Over the last few weeks, turning into months, I have been taking a long and hard look at all the things I’ve acquired over the years that I’m still hanging on to, for whatever reason. It is well documented here on this blog that at one time I had an enviable collection of Lister stationary engines, the majority of which were sold during the early 1990s, but for some reason I held onto a few of them. Why I don’t really know, three of them were the ubiquitous “D” type engines, easily obtainable and not at all unusual. I guess they remained as two of them were in pieces and the third was powering a cement mixer, even though the mixer fell apart 15 years ago leaving just the engine. The other engine that remained was an unusual “G” type industrial stationary engine, hopper-cooled of the style that might at one time have been fitted to a large hopper-fed cement mixer. Despite the fact that the “G” hadn’t been to a rally since about 1989 I kept it as a reminder and in the faint possibility I might start attending rallies again. The photo here shows the engine at Kidwelly Tin Plate Museum at the close of an event in the 1980s.

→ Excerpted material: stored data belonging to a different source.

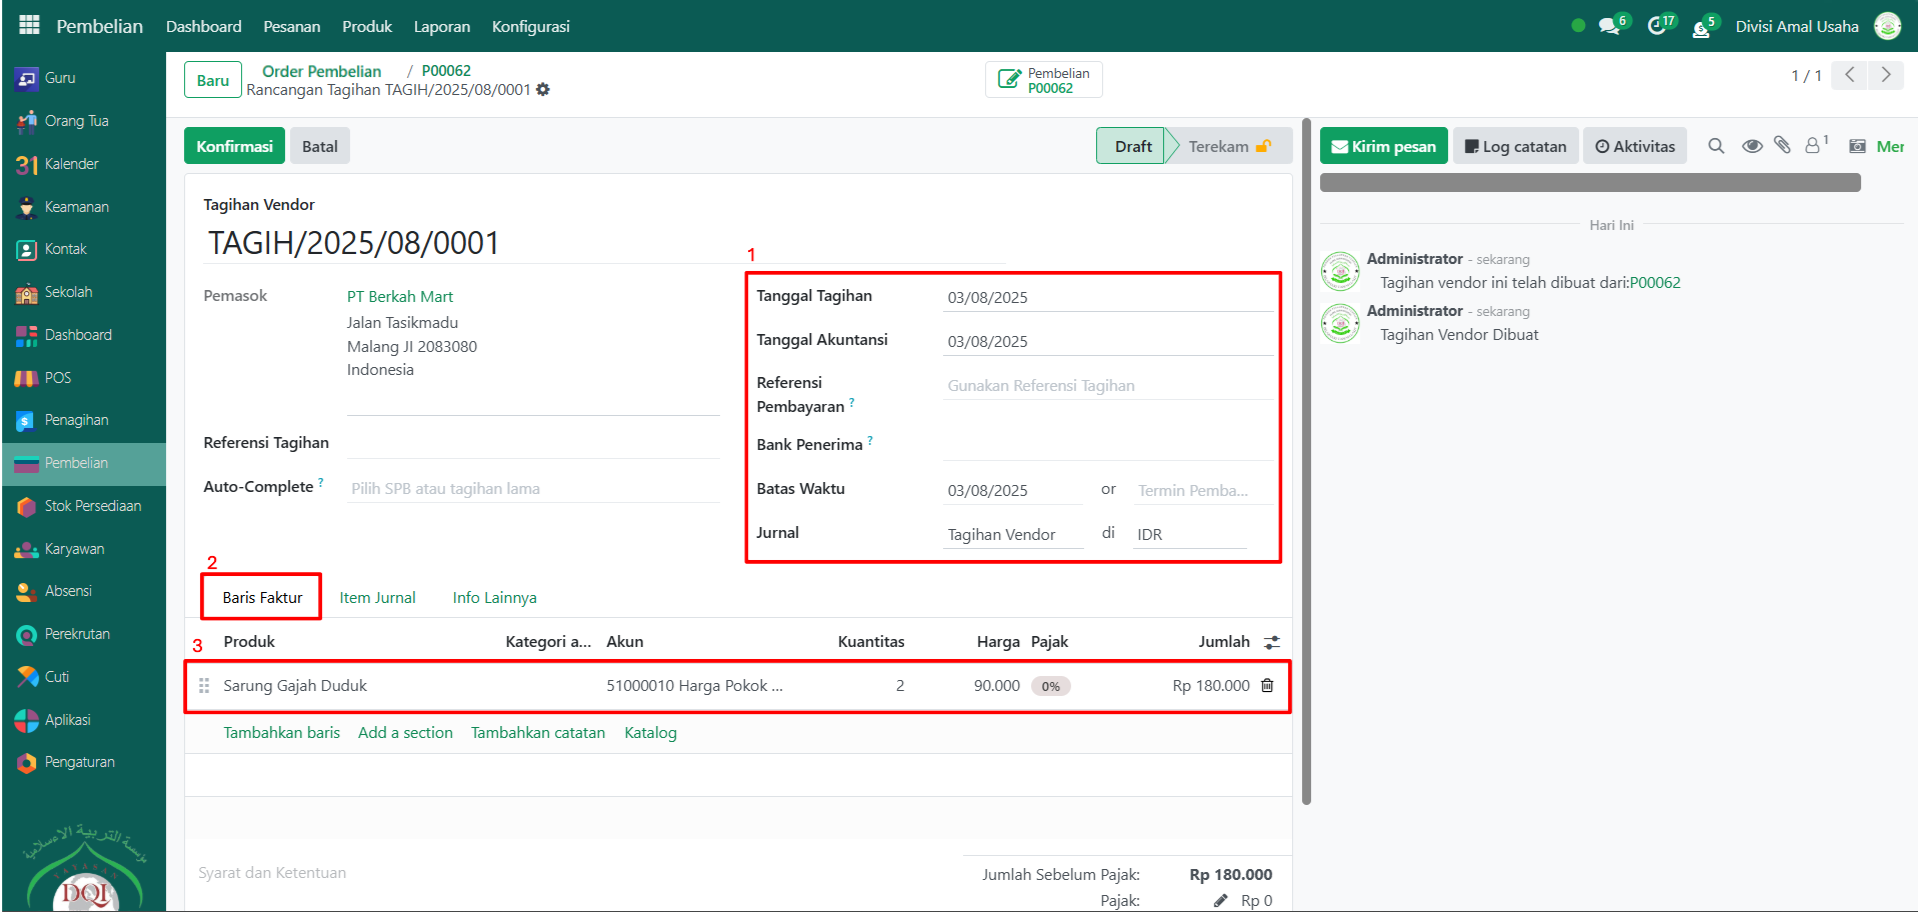Toggle optional columns settings in table header
The image size is (1918, 915).
[1271, 642]
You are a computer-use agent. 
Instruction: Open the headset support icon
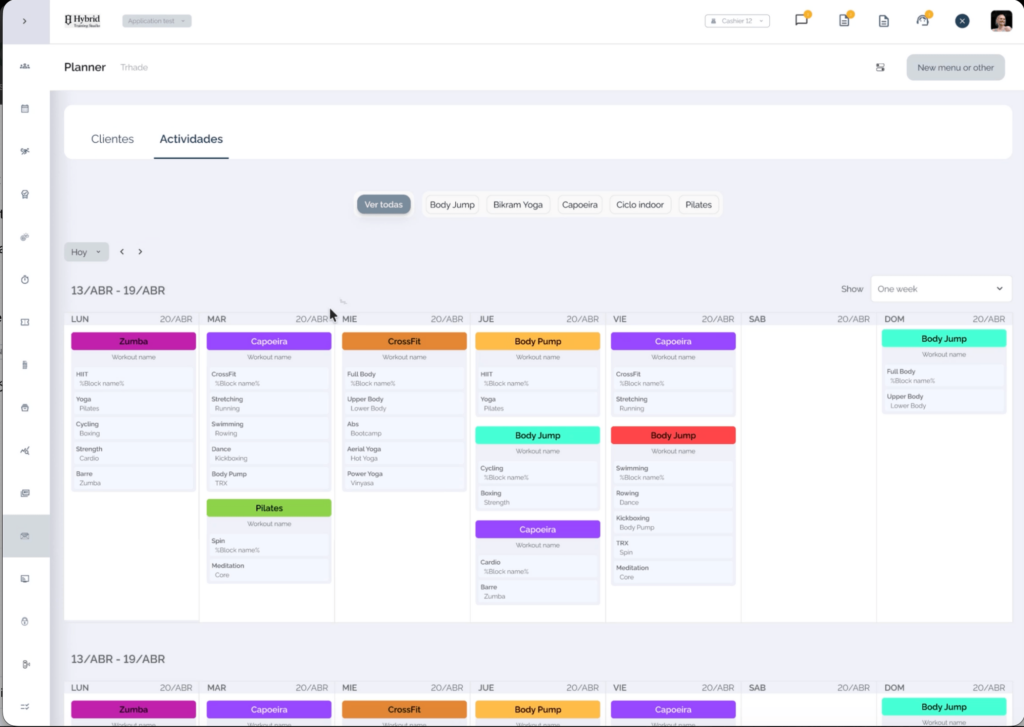(922, 20)
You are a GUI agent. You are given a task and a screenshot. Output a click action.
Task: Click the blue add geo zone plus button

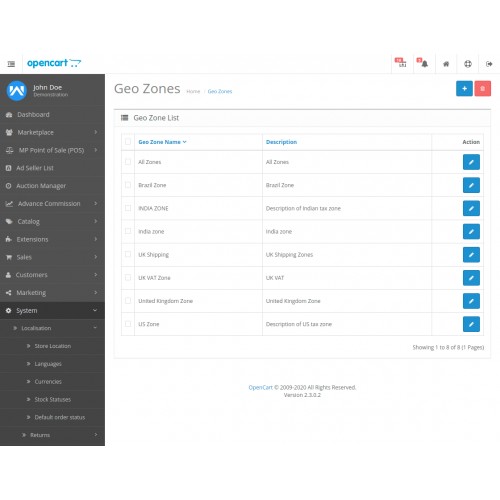tap(464, 89)
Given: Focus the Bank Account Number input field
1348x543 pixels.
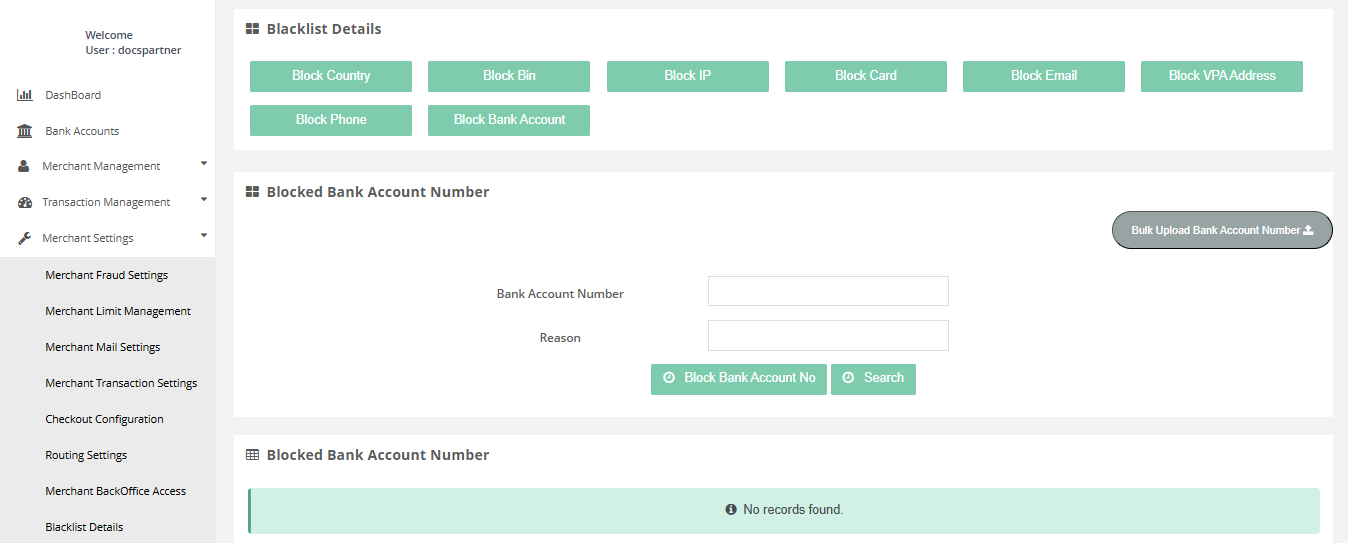Looking at the screenshot, I should point(828,291).
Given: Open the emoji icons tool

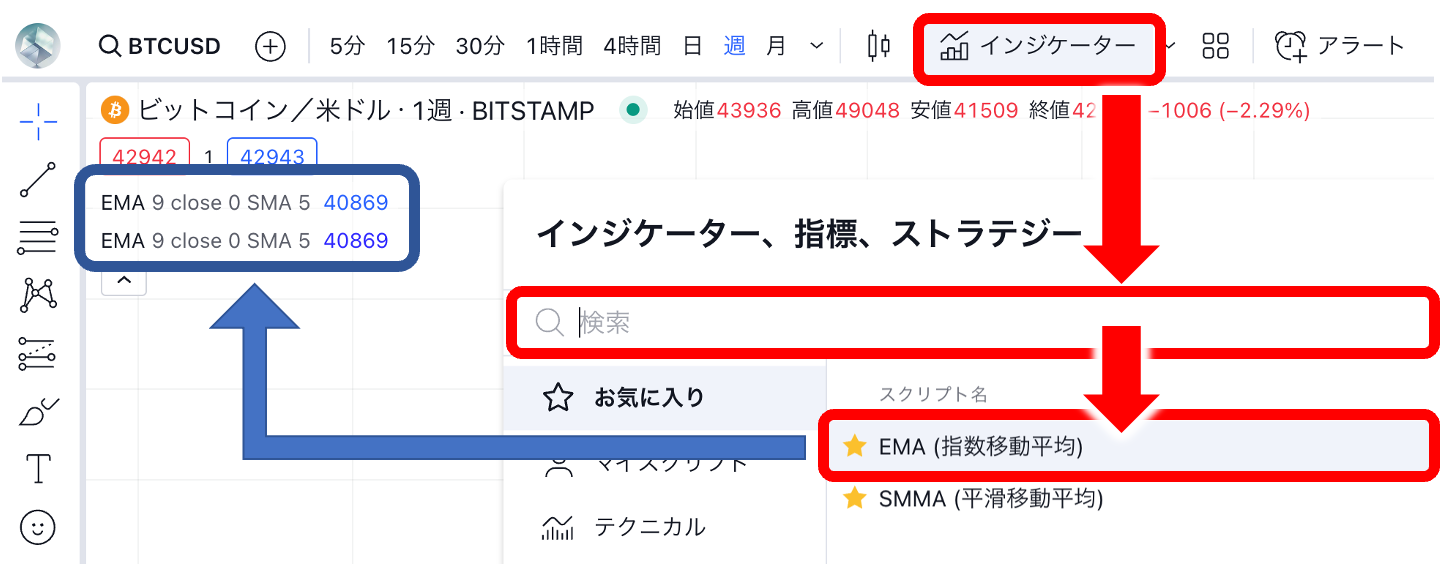Looking at the screenshot, I should pos(38,527).
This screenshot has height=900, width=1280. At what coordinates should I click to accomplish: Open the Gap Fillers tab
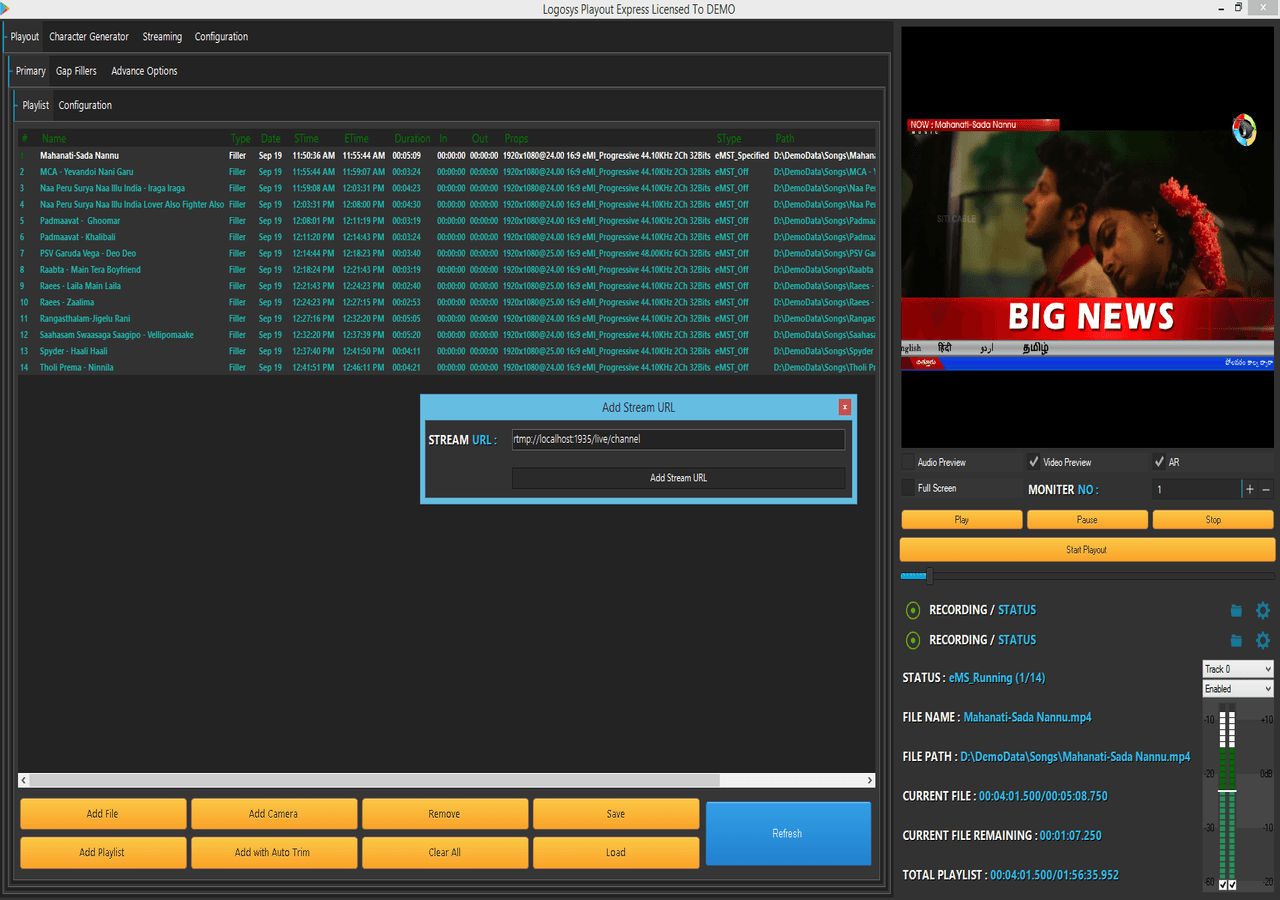tap(76, 71)
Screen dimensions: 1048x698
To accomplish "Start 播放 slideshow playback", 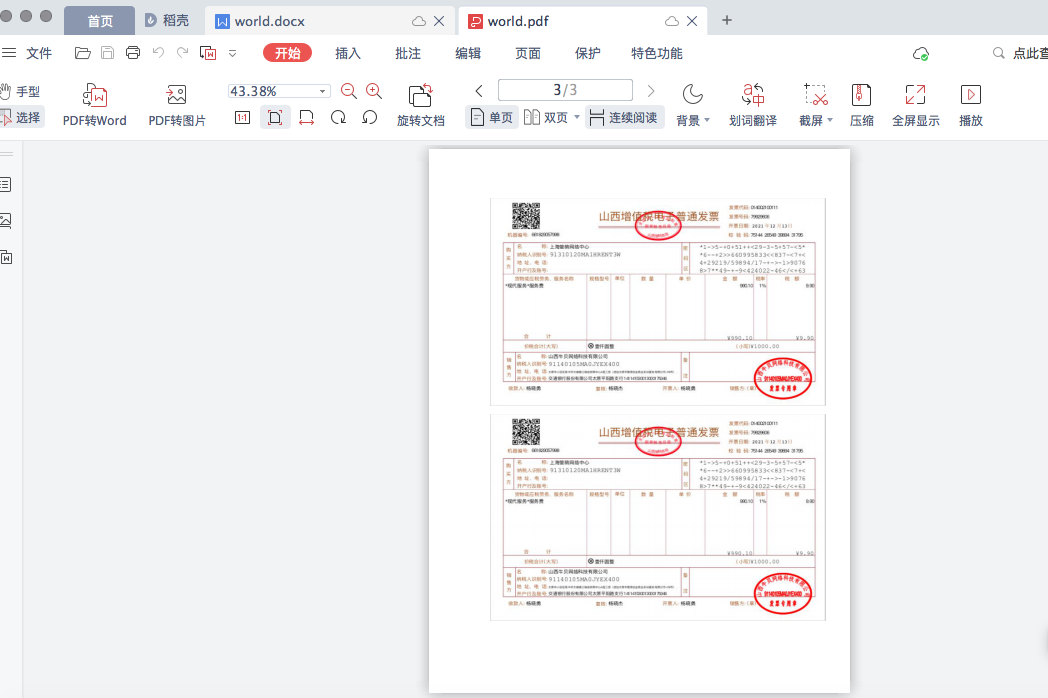I will point(969,103).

Last week, on a whim, I advertised the three “D” Lister engines for sale via a Facebook enthusiasts group. Within minutes I had an enquiry and within a couple of hours they had been sold. This was good and quick work so decided to have a go at selling a very large corn mill that’s been in my possession for nearly thirty years but which I’ve never used, it made a good static exhibit in the shed. That too, sold very quickly and arrangements were made for it to be collected. On the day of collection one thing led to another and I found myself agreeing to sell the Lister “G” as well, something I had been considering but was going to first give it a good clean and possibly do the minor repair needed to get it running again. It was all too quick really as I didn’t have time to adjust myself mentally for not having a stationary engine in my ownership, I acquired my first Lister in 1975, that’s nearly forty years. With a little sadness in my heart I helped load the trailer which was going to take it to a new life elsewhere and watched as it drove off into the sunset.
It was an end of an era, except that the era really ended back in the late 1980s when I gave up rallying with my vintage engines. They were good fun whilst I had them and they led to a very interesting life with an unusual circle of friends. Farewell last Lister, we shall remember you and your shed-sisters with pride and loads of good experiences.